For the purposes of the merger discussions,  Axiata’s subsidiaries hold top market positions in Sri Lanka, Nepal and Cambodia, plus second market position in Indonesia. Meanwhile, Telenor’s units are at the top in Bangladesh and Myanmar, second in Pakistan and third in Thailand.

 

Can Digi.com and Celcom wed?

Even if local regulators greenlight the proposed joining of Digi.com and Celcom, integration risk remains a critical factor that will have a significant bearing on whether the mega merger is successful. Much of its expected benefits rely on a successful integration of the Malaysian operations. For instance, the Digi.com-Celcom marriage alone is expected to yield about half of the mega merger’s entire synergies, which are estimated at RM15 billion to RM20 billion over five years.

Jamaludin acknowledges that overcoming the cultural differences between the two telcos will be important. “In fact, this question has been raised before. One of the biggest issues is to overcome that culture (issue). “That, obviously, is one aspect of integration that has always been one of the challenges. So that has to be resolved, and many companies fail because of that, many companies succeed because of that.”

So, what is the plan to bridge the culture gap? Axiata’s perspective, in a nutshell, is to cross that bridge when it comes to it. That said, Jamaludin says it starts with the positioning of the larger merger itself.

“I think it starts with the concept of ‘merger of equals’ (between Telenor and Axiata). That is the spirit that we are talking about, it is very important. In fact, I would not have agreed if this were not a spirit of a merger of equals,” he says.

Another issue for Axiata to navigate is public perception of the proposed merger with Telenor. Apart from public concern over a new monopoly emerging in the telco space, there is criticism that the exercise will mean the loss of Malaysian control over a homegrown regional champion in Axiata, among others.
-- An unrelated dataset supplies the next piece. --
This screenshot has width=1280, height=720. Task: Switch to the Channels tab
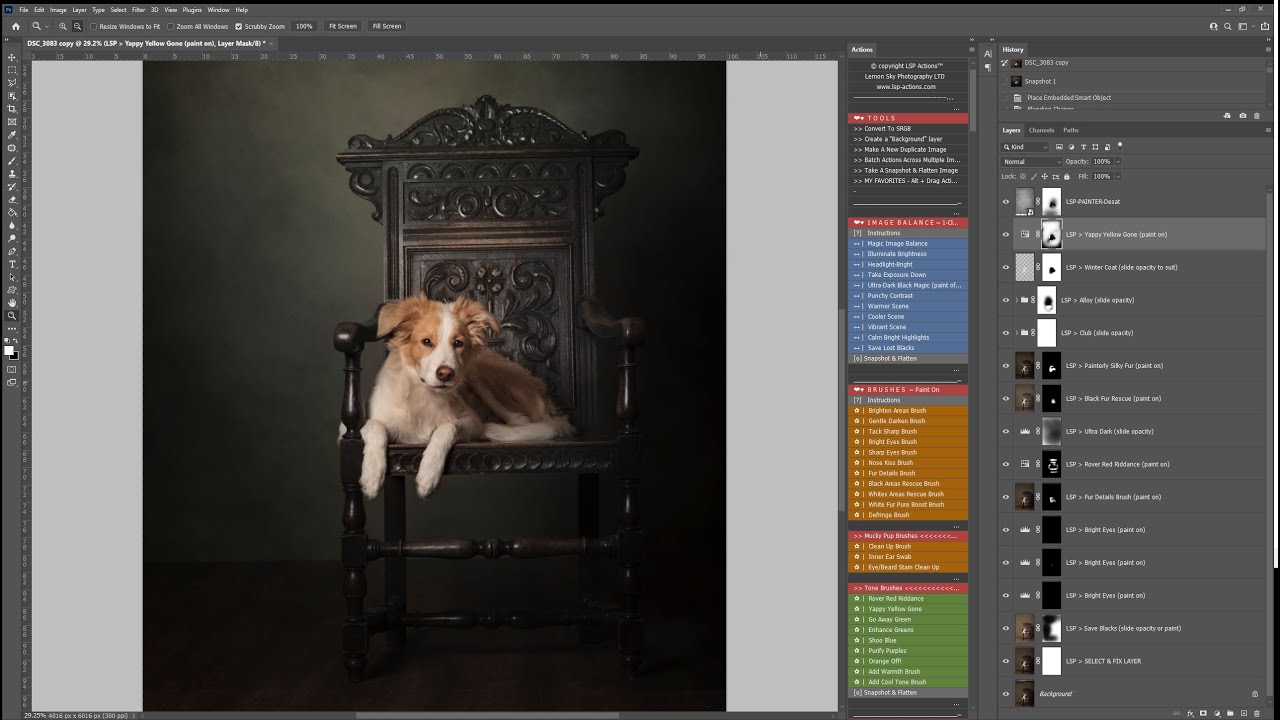1041,130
According to Axiata’s 2018 annual report, three institutional investors — Khazanah Nasional Bhd, Permodalan Nasional Bhd and the Employees Provident Fund — control a collective 71.74% stake in Axiata and its wholly-owned businesses. Post-merger, Axiata will control 43.5% of the businesses it has injected into the MergedCo.
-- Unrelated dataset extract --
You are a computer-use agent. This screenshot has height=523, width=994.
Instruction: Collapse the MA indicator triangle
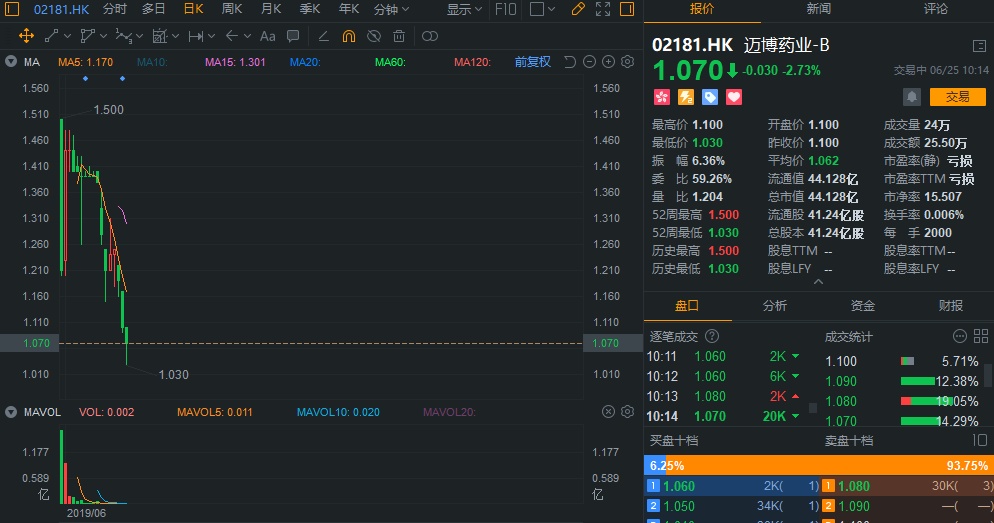coord(11,62)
“In a way, it is a fair point if you look at it on the surface. But then we ask ourselves, do we want to be a big fish in a small pond, or do we want to be a medium fish in a very big pond?” says Jamaludin. “So, in other words, to be a regional champion, I think we are there already and we can still build (on that position). But I don’t think that alone, we can ever be a global champion of a global size. It’s hard, you know.”

He feels that weighed against the sentimentality of having a regional champion under Malaysian control, it is a “no-brainer” to pursue the deal, which will create a RM50 billion “global champion from day one” that is headquartered in Malaysia.

As for public concern and perception that the merger will create a new local monopoly, Jamaludin feels that his job is simply to explain the merits of the deal and assure Malaysians that jobs are safe.

“The majority of the board members are Malaysians and the chairman is going to be a Malaysian. They (Telenor) allow us to do that because they want to ensure that the Malaysian-ness of the company is still there.”